Compiler Design Notes
UNIT I: Lexical Analysis & Syntax Analysis
**Language Processors:** Systems that process programs to make them executable.
Examples: compilers, interpreters, assemblers.
**Structure of a Compiler:** Phases include lexical analysis, syntax analysis, semantic
analysis, intermediate code generation, code optimization, and code generation.
**Lexical Analysis:** Converts characters to tokens. Removes whitespace/comments.
**Role of Lexical Analyzer:**
- Tokenizes input
- Removes whitespace/comments
- Passes tokens to parser
**Bootstrapping:** Writing a compiler in the source programming language it intends to
compile.
**Input Buffering:** Technique for efficient scanning using buffers with sentinel characters.
**Specification of Tokens:** Defined using regular expressions, e.g., identifier: `[a-zA-Z_][a-
zA-Z0-9_]*`
**Recognition of Tokens:** Finite Automata used to recognize token patterns.
**Lexical Analyzer Generator (LEX):** Tool that generates lexical analyzers. Example:
DIGIT [0-9]
%%
{DIGIT}+ { printf("Number"); }
%%
**Finite Automata:** DFA/NFA used to implement lexical analyzers.
**Regular Expressions and Finite Automata:** REs define languages recognized by FA.
**Design of Lexical Analyzer Generator:** Converts REs to NFA -> DFA -> minimized DFA ->
code.
**Syntax Analysis:** Checks token sequence against grammar rules.
**Role of the Parser:** Detects syntax errors, builds parse trees.
**Context-Free Grammars (CFG):** Consist of terminals, non-terminals, start symbol, and
productions.
**Derivations and Parse Trees:** Show how strings derive from grammar.
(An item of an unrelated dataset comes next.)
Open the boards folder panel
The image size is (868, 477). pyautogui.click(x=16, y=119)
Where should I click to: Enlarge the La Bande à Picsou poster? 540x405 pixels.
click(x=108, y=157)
Leftmost and
rightmost derivations.
**Ambiguity:** A grammar with multiple parse trees for the same string.
**Left Recursion:** Grammar with productions like A -> Aα. Must be removed for top-down
parsing.
**Left Factoring:** Removes common prefixes to aid predictive parsing.
---
UNIT II: Parsing Techniques
**Top Down Parsing:** Builds parse tree from top using CFG.
**Preprocessing Steps:** Remove left recursion, perform left factoring.
**Backtracking:** Tries multiple production rules. Inefficient.
**Recursive Descent Parsing:** Uses mutually recursive functions for grammar rules.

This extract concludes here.